The extracted features are processed and scaled before being fed into a custom-trained multi-output regression model, which generates a quantitative emotional profile for each song across 15 different distinct moods. The model is trained to handle multiple outputs simultaneously, allowing it to capture complex emotional nuances in music.
- FastAPI backend: lightweight and fast API server for handling audio uploads and predictions.
- Audio feature extraction: leverages librosa to capture rich features from songs.
- Multi-output regression model: predicts multiple emotional dimensions simultaneously.
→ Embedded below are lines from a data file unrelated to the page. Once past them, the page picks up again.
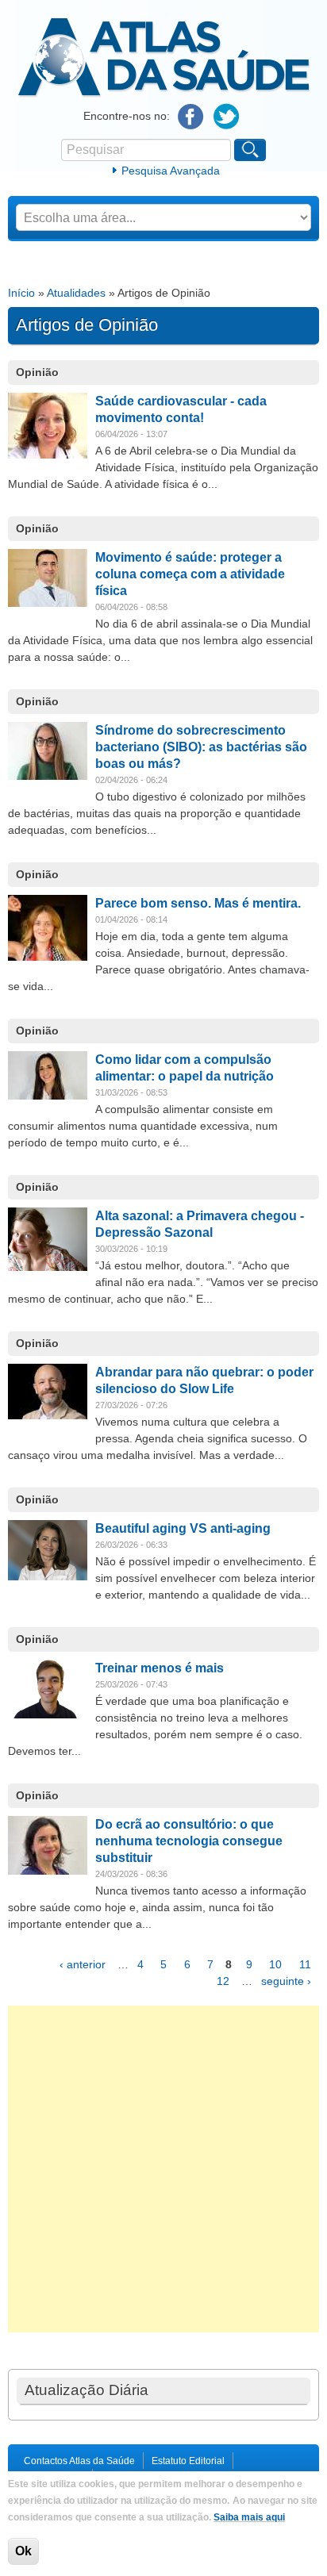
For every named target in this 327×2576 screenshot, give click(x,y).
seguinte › (286, 1981)
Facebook (191, 117)
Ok (23, 2551)
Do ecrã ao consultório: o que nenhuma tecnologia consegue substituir (189, 1841)
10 (275, 1964)
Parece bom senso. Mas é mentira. (198, 903)
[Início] (164, 94)
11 (305, 1964)
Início (21, 292)
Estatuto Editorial (188, 2461)
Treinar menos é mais (159, 1668)
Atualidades (76, 292)
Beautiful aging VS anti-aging (183, 1528)
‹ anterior (83, 1964)
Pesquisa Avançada (170, 170)
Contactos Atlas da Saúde (79, 2461)
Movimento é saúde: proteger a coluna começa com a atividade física (190, 574)
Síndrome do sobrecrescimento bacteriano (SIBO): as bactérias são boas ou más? (201, 747)
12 (223, 1981)
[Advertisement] (163, 2169)
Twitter (226, 117)
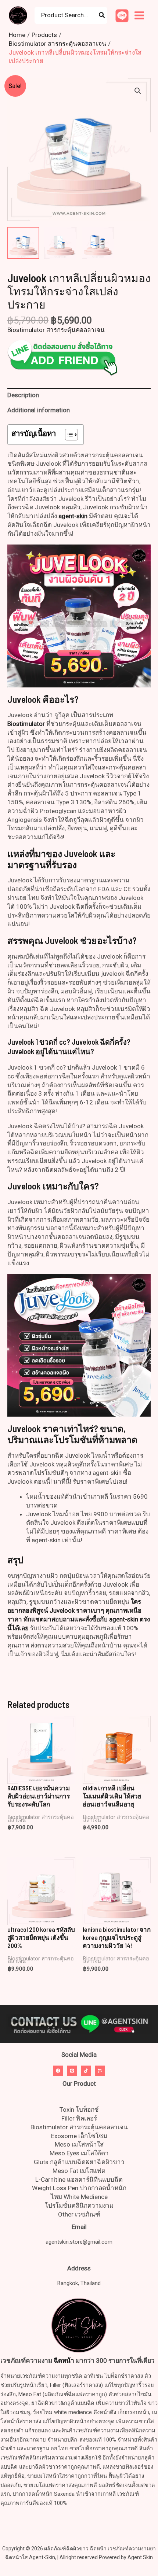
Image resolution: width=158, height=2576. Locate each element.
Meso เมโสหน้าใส (79, 2144)
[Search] (102, 15)
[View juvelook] (23, 243)
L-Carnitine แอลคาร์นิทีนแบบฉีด (79, 2179)
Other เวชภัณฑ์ (79, 2214)
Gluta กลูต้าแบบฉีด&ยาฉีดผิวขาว (79, 2162)
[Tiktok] (86, 2071)
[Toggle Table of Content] (68, 434)
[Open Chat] (100, 2071)
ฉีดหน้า (64, 2360)
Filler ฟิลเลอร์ (79, 2118)
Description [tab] (23, 395)
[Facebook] (58, 2071)
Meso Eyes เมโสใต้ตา (79, 2153)
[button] (137, 90)
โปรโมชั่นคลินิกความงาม (79, 2205)
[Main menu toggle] (139, 15)
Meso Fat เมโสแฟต (79, 2170)
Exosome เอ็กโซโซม (79, 2136)
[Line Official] (122, 15)
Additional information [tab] (38, 410)
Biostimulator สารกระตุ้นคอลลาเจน (56, 329)
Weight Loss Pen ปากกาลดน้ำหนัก (79, 2188)
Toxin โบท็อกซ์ (79, 2109)
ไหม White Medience (79, 2196)
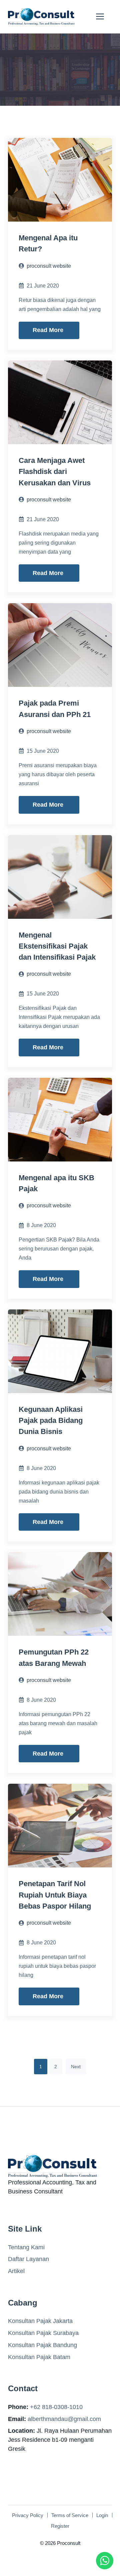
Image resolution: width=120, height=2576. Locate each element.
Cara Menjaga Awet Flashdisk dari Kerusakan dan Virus (55, 471)
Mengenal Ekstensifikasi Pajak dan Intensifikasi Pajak (57, 946)
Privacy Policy (27, 2515)
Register (60, 2526)
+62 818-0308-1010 (56, 2407)
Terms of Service (69, 2515)
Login (102, 2515)
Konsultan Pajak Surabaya (43, 2333)
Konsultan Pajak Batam (39, 2357)
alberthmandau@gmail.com (64, 2419)
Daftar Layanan (28, 2259)
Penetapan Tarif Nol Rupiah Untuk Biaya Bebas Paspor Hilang (55, 1894)
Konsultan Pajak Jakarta (40, 2321)
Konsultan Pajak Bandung (42, 2345)
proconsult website (49, 266)
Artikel (16, 2271)
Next (76, 2066)
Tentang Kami (26, 2247)
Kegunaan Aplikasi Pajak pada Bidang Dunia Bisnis (51, 1420)
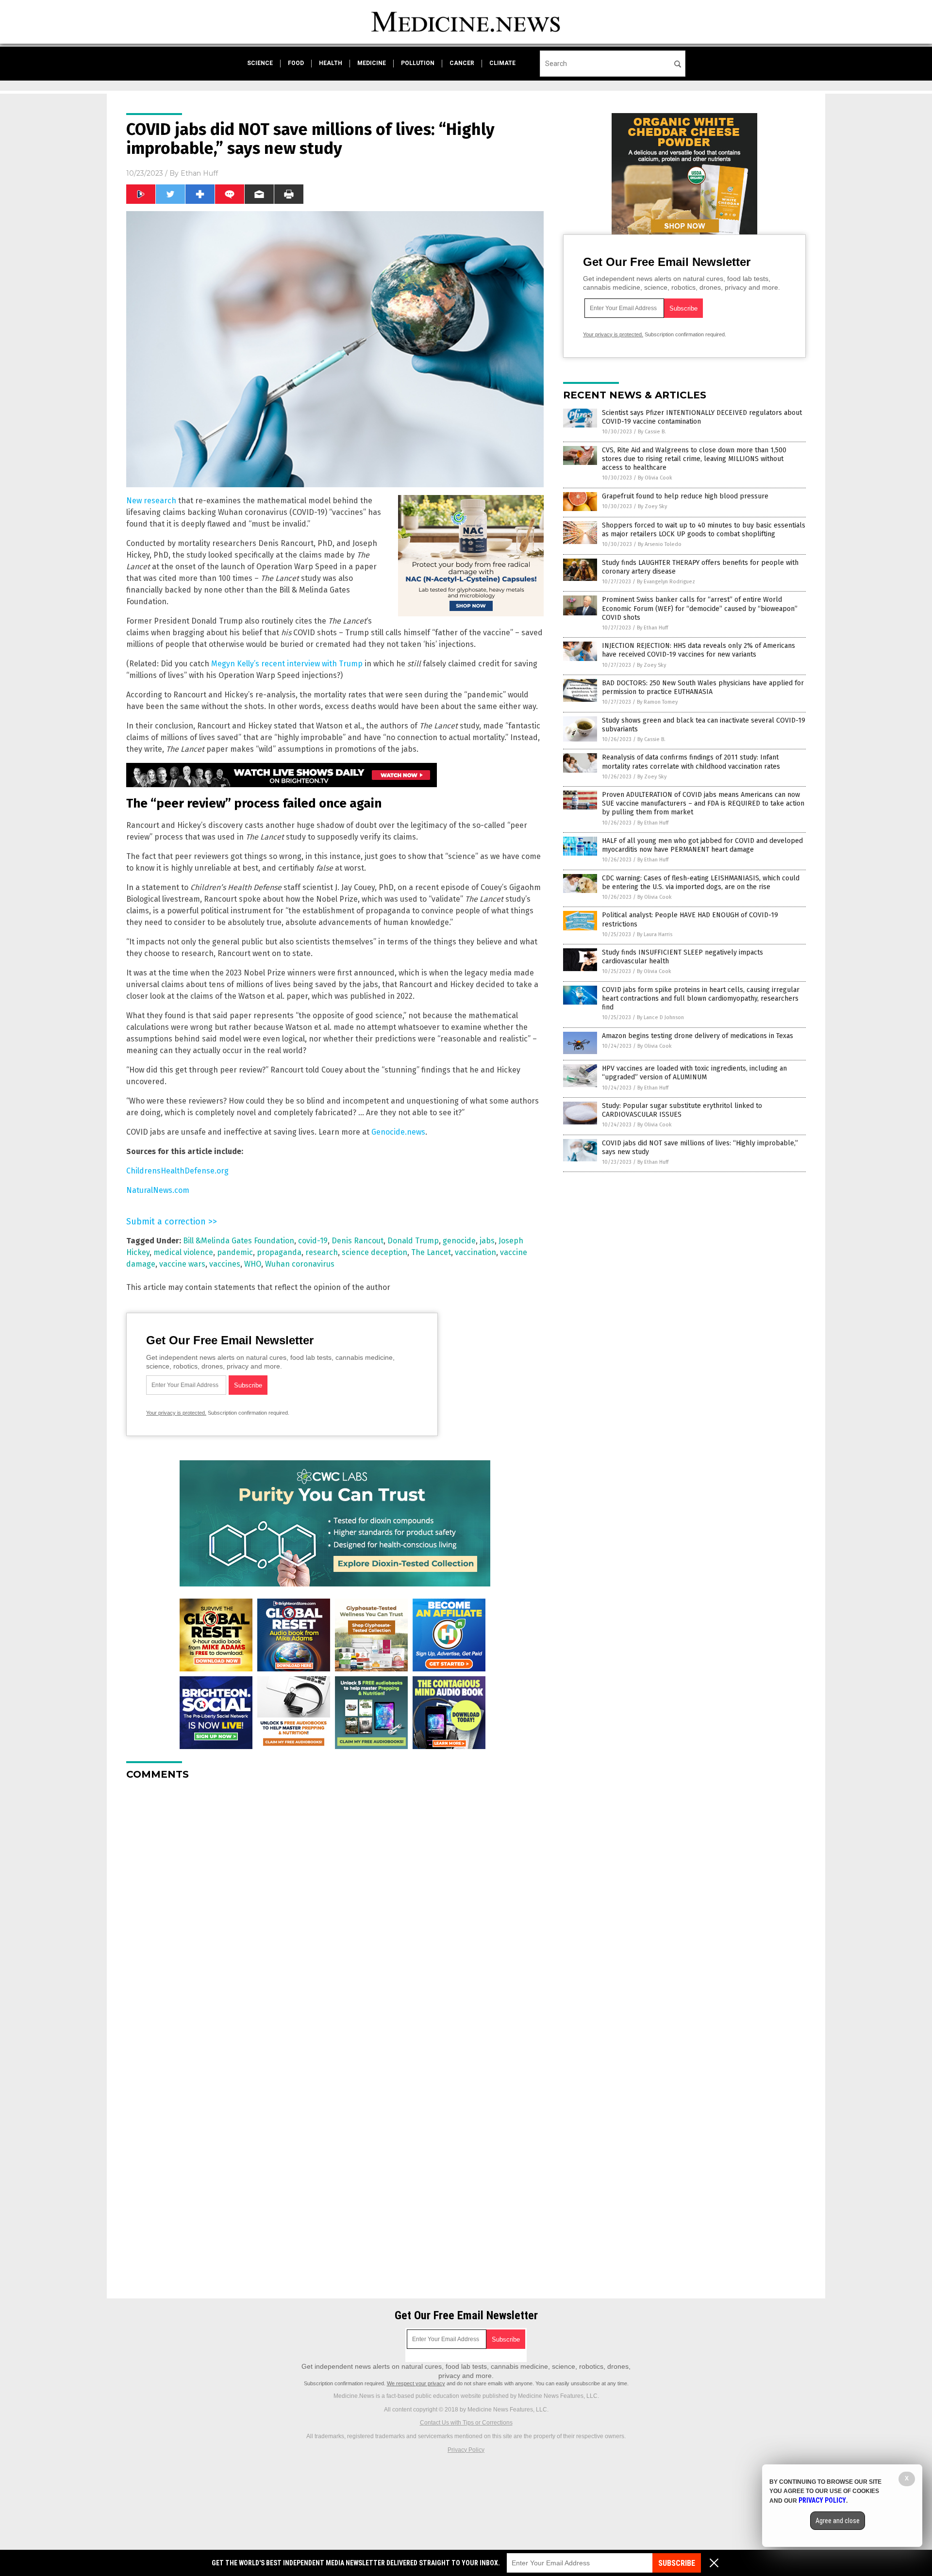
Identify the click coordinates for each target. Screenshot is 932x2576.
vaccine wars (182, 1264)
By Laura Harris (654, 934)
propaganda (279, 1252)
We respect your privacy (416, 2383)
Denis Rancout (357, 1240)
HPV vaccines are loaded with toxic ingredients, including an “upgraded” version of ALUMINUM (694, 1072)
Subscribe (676, 2563)
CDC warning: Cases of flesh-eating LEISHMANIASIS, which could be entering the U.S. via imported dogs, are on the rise (700, 882)
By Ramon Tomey (657, 702)
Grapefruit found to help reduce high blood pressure (685, 496)
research (321, 1252)
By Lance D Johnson (660, 1017)
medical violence (183, 1252)
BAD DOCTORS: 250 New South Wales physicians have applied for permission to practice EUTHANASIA (703, 687)
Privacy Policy (466, 2449)
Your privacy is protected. (176, 1413)
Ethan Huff (199, 173)
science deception (374, 1252)
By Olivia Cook (655, 478)
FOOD (296, 63)
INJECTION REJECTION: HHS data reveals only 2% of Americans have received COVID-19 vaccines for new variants (698, 650)
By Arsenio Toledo (660, 544)
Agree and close (838, 2521)
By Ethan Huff (652, 628)
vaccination (475, 1252)
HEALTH (330, 63)
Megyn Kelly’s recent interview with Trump (287, 663)
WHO (252, 1264)
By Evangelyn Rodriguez (666, 581)
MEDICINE (371, 63)
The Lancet (431, 1252)
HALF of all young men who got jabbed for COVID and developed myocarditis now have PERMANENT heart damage (702, 845)
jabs (487, 1240)
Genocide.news (398, 1132)
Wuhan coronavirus (299, 1264)
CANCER (461, 63)
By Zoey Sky (652, 506)
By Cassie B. (652, 432)
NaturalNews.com (157, 1190)
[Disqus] (335, 1909)
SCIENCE (260, 63)
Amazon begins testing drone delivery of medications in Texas (697, 1036)
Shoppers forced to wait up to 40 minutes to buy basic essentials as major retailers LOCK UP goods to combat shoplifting (703, 529)
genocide (459, 1240)
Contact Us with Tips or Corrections (466, 2422)
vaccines (224, 1264)
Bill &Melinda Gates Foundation (238, 1240)
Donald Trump (413, 1240)
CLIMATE (502, 63)
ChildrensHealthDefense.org (177, 1170)
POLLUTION (417, 63)
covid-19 (313, 1240)
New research (151, 500)
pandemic (235, 1252)
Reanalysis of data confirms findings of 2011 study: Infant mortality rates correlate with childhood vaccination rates (691, 761)
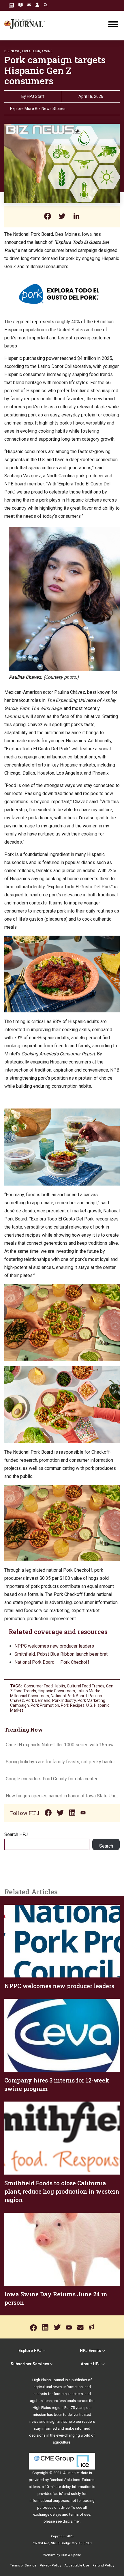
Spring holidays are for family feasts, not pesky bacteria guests (62, 1761)
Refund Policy (103, 2565)
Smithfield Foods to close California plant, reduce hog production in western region (61, 2191)
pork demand (38, 1700)
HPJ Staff (36, 96)
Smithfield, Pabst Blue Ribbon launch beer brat (61, 1654)
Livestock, (31, 51)
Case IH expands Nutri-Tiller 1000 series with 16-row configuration (62, 1744)
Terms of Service (23, 2565)
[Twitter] (62, 217)
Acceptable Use (77, 2565)
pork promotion (45, 1705)
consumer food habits (44, 1686)
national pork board (69, 1695)
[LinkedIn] (76, 217)
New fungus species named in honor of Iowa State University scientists (62, 1796)
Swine (47, 51)
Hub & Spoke (71, 2555)
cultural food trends (85, 1686)
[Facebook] (47, 217)
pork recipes (72, 1705)
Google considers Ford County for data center (51, 1778)
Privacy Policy (50, 2565)
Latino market (89, 1691)
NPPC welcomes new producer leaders (54, 1646)
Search (106, 1846)
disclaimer (71, 2521)
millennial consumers (29, 1695)
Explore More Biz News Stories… (39, 108)
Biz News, (12, 51)
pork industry (64, 1700)
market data (78, 2473)
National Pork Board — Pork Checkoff (51, 1662)
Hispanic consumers (56, 1691)
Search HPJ (16, 1834)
- JSON output: structured, machine-readable predictions for integration into other systems.
-
Clone this repo
-
Install dependencies:
- Python 3.11
- uvicorn 0.38.0
- aiofiles 25.1.0
- python-multipart 0.0.20
- librosa 0.11.0
- numpy 2.3.4
- pandas 2.3.3
- joblib 1.5.2
- fastapi 0.121.0
-
Run the API locally with uvicorn
uvicorn main:app --reload
-
Open this link in your browser:
-
Run program using /predict and upload your mp3 file
While this project demonstrates the ability to predict emotional content from audio features, the model’s accuracy is inherently limited by the size and diversity of the training data. Music emotion recognition is a complex problem that typically requires large-scale datasets with thousands of labeled tracks to capture the wide variety of genres, styles, and listener perceptions; with a smaller dataset, predictions should be interpreted as illustrative rather than fully reliable. If Spotify improved their API this would be achievable, but as of now they are not responding to any of my inquiries about my api key failing.